Dear brand-new mama,
There’s something I want to tell you; something I wish someone had whispered in my ear during my earliest days of motherhood. It’s something you need to hear from me, because I’m afraid that you might never hear it from anyone else.
Mama? It’s OK if this stage doesn’t feel magical to you.
Chances are you’re holding a newborn baby in your arms as you’re reading this. Maybe it’s the middle of the afternoon, or maybe it’s the middle of the night. Maybe you’re feeding your baby, or maybe she’s sleeping and you’re soaking in a few minutes of quiet. Maybe you’re fighting to keep your eyelids open, or maybe you’re full of energy (just kidding—you have a newborn . . . you’re definitely fighting to keep your eyelids open).
Whatever your circumstances, I bet this adjustment to motherhood has been more drastic than you ever could have anticipated.
Do you feel a little deceived, mama?
Everyone told you your heart was going to swell immeasurably. Everyone told you how dreamy this part of life was going to be. Everyone told you the second you laid eyes on your baby, you were going to experience a love unlike anything you had ever known. Everyone gushed over the sweetness of newborns and obsessed over the precious little miracle that was headed your way.
And while I’m not denying that all of the above is true, I can’t help feeling like there’s this false illusion hidden somewhere in the way that we talk to mother-to-bes; some promise of a magical journey that is about to begin—one full of sunshine and rainbows and all that is lovely and pure.
But this journey? It’s also filled with a lot of other stuff. A lot of other tough, frustrating, excruciatingly exhausting stuff.
It’s filled with sprints of sleep that don’t even begin to put a dent in the bone-aching tired you feel.

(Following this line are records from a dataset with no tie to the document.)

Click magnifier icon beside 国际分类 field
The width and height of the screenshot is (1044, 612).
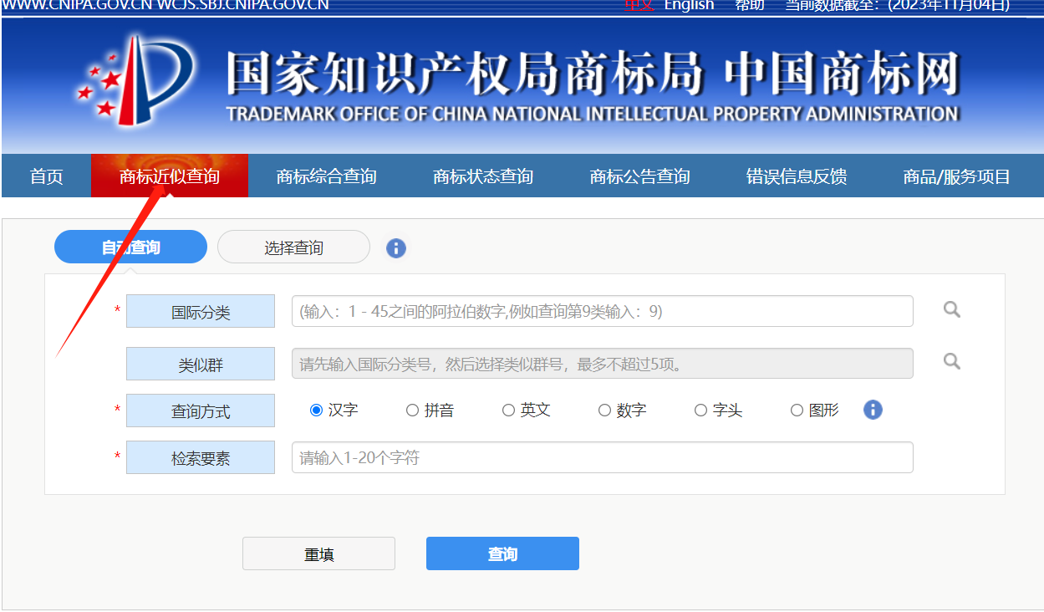point(951,310)
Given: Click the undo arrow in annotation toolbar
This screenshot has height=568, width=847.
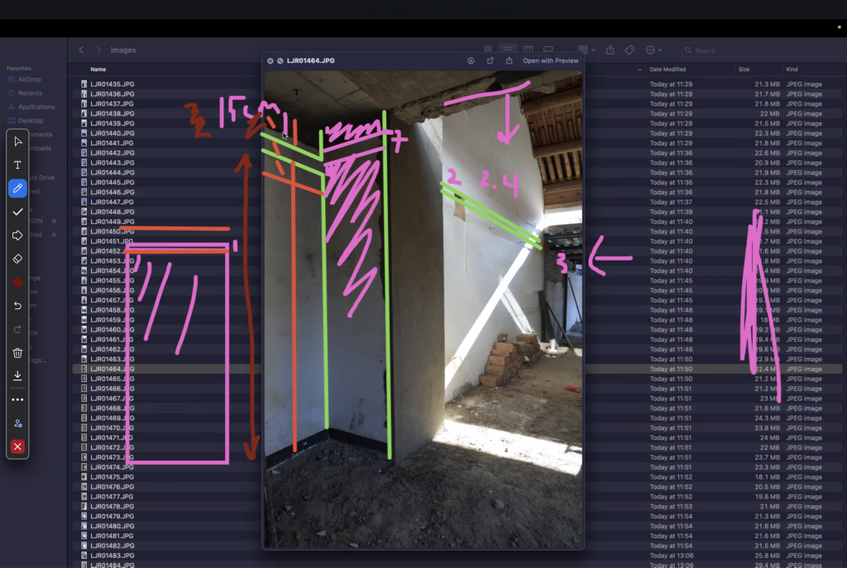Looking at the screenshot, I should click(17, 306).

It’s filled with leaky breasts and sore nipples, or else leaky bottles and condescending opinions on formula-feeding.
It’s filled with cries that just won’t stop, and the frustration that comes with not knowing how to soothe this tiny human who has suddenly been placed in your care.
It’s filled with cluster feeding marathons where you feel over-touched and over-used and over-stimulated; of days on end when every ounce of your patience is tested.

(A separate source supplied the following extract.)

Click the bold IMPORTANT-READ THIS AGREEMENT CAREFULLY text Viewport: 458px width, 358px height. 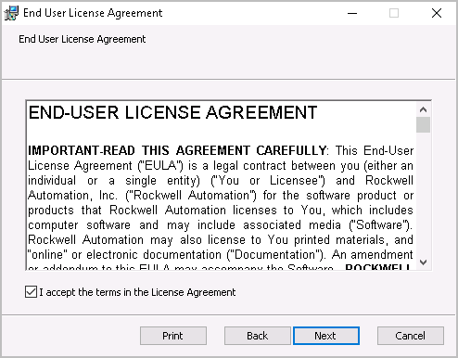(x=177, y=150)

It’s filled with worries about whether you’re doing enough, whether you are enough.
It’s filled with late nights when you should be sleeping but you won’t allow yourself to take your eyes off of your little one long enough to catch some rest for yourself because you’re paralyzed by the fear that something bad will happen the moment you close your eyes.
Does any of this sound familiar? Are you nodding along with me?

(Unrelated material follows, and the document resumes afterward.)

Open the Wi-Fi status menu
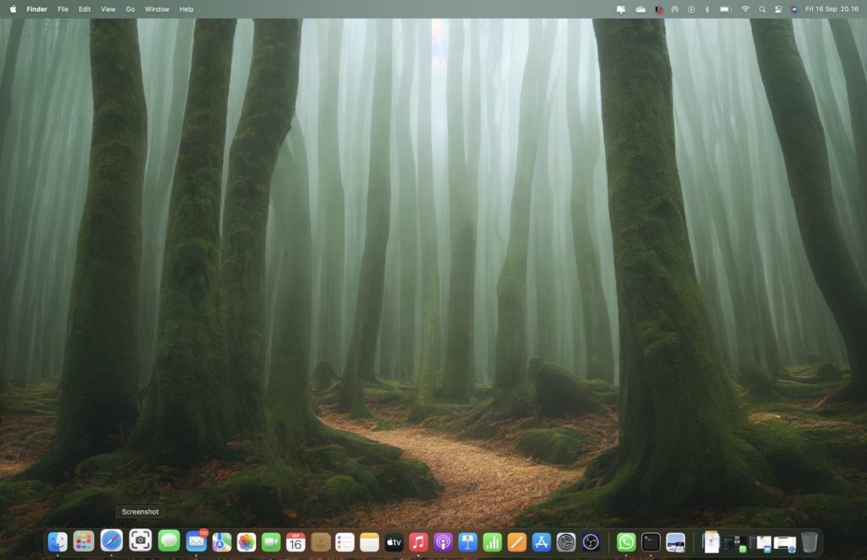The image size is (867, 560). [x=745, y=9]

The newborn stage is hard. Like really, painstakingly, earth-shatteringly hard.
Is it beautiful? Well, yes, it has its moments.
Is it a miracle? Of course—you brought a life into this world.
But nevertheless, it’s hard; so very hard. And that’s OK.
It’s OK if you don’t feel the magic.
It’s OK if you look forward to your baby getting a little bit older and a little less needy.
It’s OK if you long for the day when you can go for more than two hours without whipping out your breast to be gnawed on by an ever-hungry baby.
It’s OK if you’re anxious to get to a place where you can have some “you” time again; some time when you can be undeniably, unhurriedly, alone.
It’s OK to mourn the loss of the independence you used to have.
It’s OK to admit that the newborn phase isn’t your favorite.
It’s OK to not be OK.
It’s all just OK.
If you’re not loving every second of this path you’ve suddenly found yourself on, let me be the first to assure you these feelings are no reflection of your ability to kick butt in this motherhood thing. You can, and you will.
This phase is hard, mama. But it’s also so very short.
I won’t tell you to savor every moment, but I will encourage you to memorize the best ones, because before you know it you will be on to new motherhood pastures and these days will seem like a totally different lifetime.
If you need to reach out . . . reach out.
If you need to vent . . . vent.
If you need to ask for help . . . ask for help.
But please, mama, don’t for one second let yourself believe you’re failing. Don’t for one second believe something must be wrong with you. Don’t for one second believe you’re screwing anything up.
This motherhood thing? You were made for this.